**TAREFAS:**
(1) De acordo com o excerto sobre os Sleaford Mods, por que razão o que se passa em Inglaterra é importante para quem gosta de rock, pop e indie? Responda em uma a três frases.
(2) Reproduza fielmente a parte do excerto sobre os Sleaford Mods que começa nas palavras “Os Sleaford Mods são um” e termina depois de “foda a taça.”.
(3) Indique se cada afirmação está de acordo com o excerto sobre os Sleaford Mods, respondendo sim ou não e citando as palavras do excerto que o decidem: (a) Divide and exit é o sexto disco do duo. (b) Andrew Fearn trata das letras do duo. (c) Jason Williamson faz rap.

**EXCERTO SELECIONADO:**

★ ★ ★ ★ ★ ★ ★

A Inglaterra, ou genericamente o Reino Unido, é pátria da melhor música moderna da História. Houve períodos em que os EUA conseguiram equilibrar as contas e até, brevemente, tomar a liderança, mas sem fazer a diferença no panorama geral. Como tal, para quem gosta das várias encarnações do rock, do pop e do indie, o que se passa em Inglaterra é importante. Por isso, caro leitor, abra bem os olhos: vou falar-lhe do que mais importante se está a passar na terra que Tony Blair enganou e Cameron acabou de destruir.
Os Sleaford Mods são um duo de Nothingham e andam nisto há mais de 10 anos. Este Divide and exit é, aliás, o seu sexto disco. Os quatro primeiros foram generosamente ignorados por uma sociedade empenhada em elevar coisas como os Kooks, os Kasabian ou os Libertines a heróis de uma geração, não querendo olhar para coisas mais feias e malcheirosas que se estavam a passar, por mais significativas que fossem. As coisas começaram a mudar com Austerity Dogs, disco do ano passado que conseguiu chamar a atenção da comunidade e tornar-se, graças às letras, numa espécie de testemunho musical dos tempos conturbados que vivemos, política e economicamente.
E o que podemos dizer, um ano depois, é que nada de relevante mudou. E Divide and exit ataca a situação, com uma energia renovada de sentir que, agora, as ruas do Reino Unido estão a ouvir. Ou não, e que se foda a taça.
A alma deste duo é Jason Williamson, funcionário público durante o dia e poeta e “cantor” nas horas vagas. Ou quando vai à casa de banho no emprego, período durante o qual, confessa, escreve muitas letras (“já não me deixam escrever no telemóvel quando trabalho”, desabafa). A segunda metade é Andrew Fearn, o homem da parte instrumental. Esta, na maioria dos casos não é mais que uma bateria e um baixo tensos e, de vez em quando, um teclado manhoso ou uma guitarra sumida.
Por cima desta cama urgente, vigorosa, repetitiva e “in your face”, está o que realmente interessa. A voz furiosa, indignada, acusatória, viva e ritmada de Williamson. Este não canta, nem rappa: cospe as palavras numa torrente discursiva implacável, que preencherá páginas e páginas de texto por cada música. Tudo entregue num extraordinariamente carismático sotaque tão britânico que faria parecer o Príncipe Carlos um emigrante das Tolucas infiltrado em Londres. Com uma grande diferença: os Sleaford Mods são a voz da rua, “da classe trabalhadora e mais abaixo”. Das 14 faixas do disco, só duas não não têm o carimbo de “Explicit lyrics”.

★ ★ ★ ★ ★ ★ ★

**DADOS FORNECIDOS:**

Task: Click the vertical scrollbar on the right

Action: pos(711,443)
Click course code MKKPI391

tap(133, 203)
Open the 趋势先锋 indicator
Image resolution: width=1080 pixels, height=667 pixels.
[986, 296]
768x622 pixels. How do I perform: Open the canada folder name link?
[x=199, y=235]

★ ★ ★ ★ ★ ★ ★

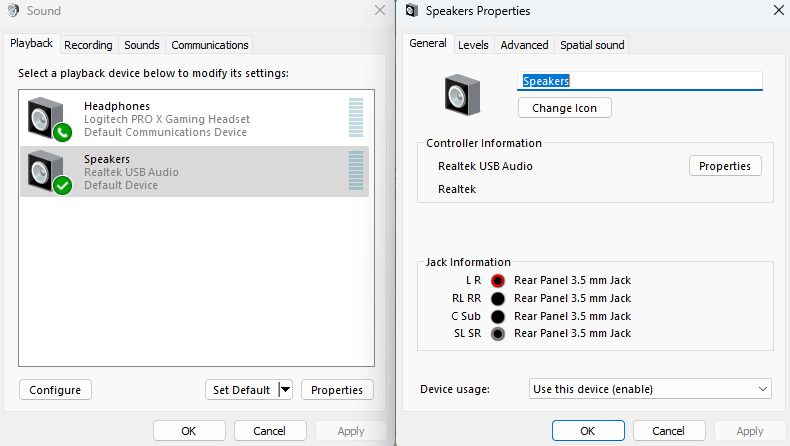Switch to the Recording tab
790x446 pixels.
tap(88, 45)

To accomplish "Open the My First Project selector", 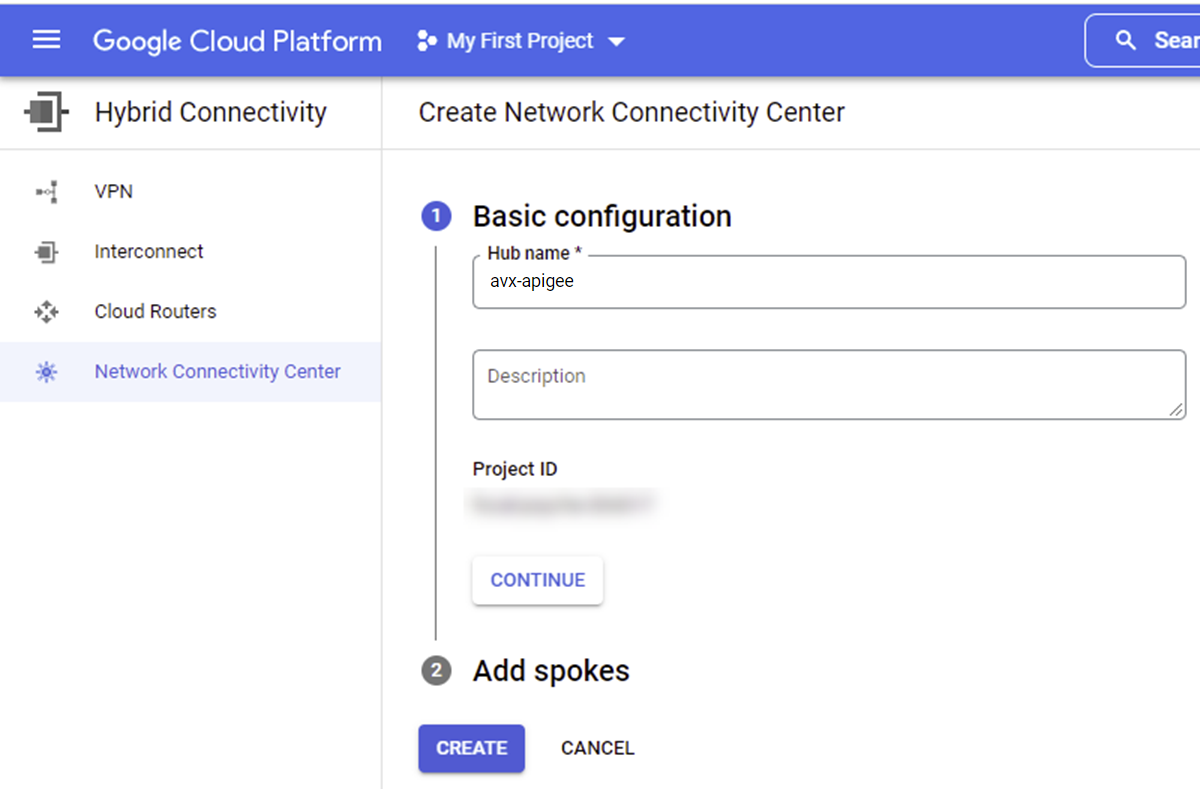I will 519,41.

★ ★ ★ ★ ★ ★ ★

**RESPOSTAS:**
(1) Porque a Inglaterra, ou o Reino Unido, é a pátria da melhor música moderna da História. Os EUA só em certos períodos conseguiram equilibrar as contas ou, brevemente, tomar a liderança, sem fazer a diferença no panorama geral.

(2)
Os Sleaford Mods são um duo de Nothingham e andam nisto há mais de 10 anos. Este Divide and exit é, aliás, o seu sexto disco. Os quatro primeiros foram generosamente ignorados por uma sociedade empenhada em elevar coisas como os Kooks, os Kasabian ou os Libertines a heróis de uma geração, não querendo olhar para coisas mais feias e malcheirosas que se estavam a passar, por mais significativas que fossem. As coisas começaram a mudar com Austerity Dogs, disco do ano passado que conseguiu chamar a atenção da comunidade e tornar-se, graças às letras, numa espécie de testemunho musical dos tempos conturbados que vivemos, política e economicamente.
E o que podemos dizer, um ano depois, é que nada de relevante mudou. E Divide and exit ataca a situação, com uma energia renovada de sentir que, agora, as ruas do Reino Unido estão a ouvir. Ou não, e que se foda a taça.

(3)
(a) Sim: “Este Divide and exit é, aliás, o seu sexto disco.”
(b) Não: “A segunda metade é Andrew Fearn, o homem da parte instrumental.”
(c) Não: “Este não canta, nem rappa”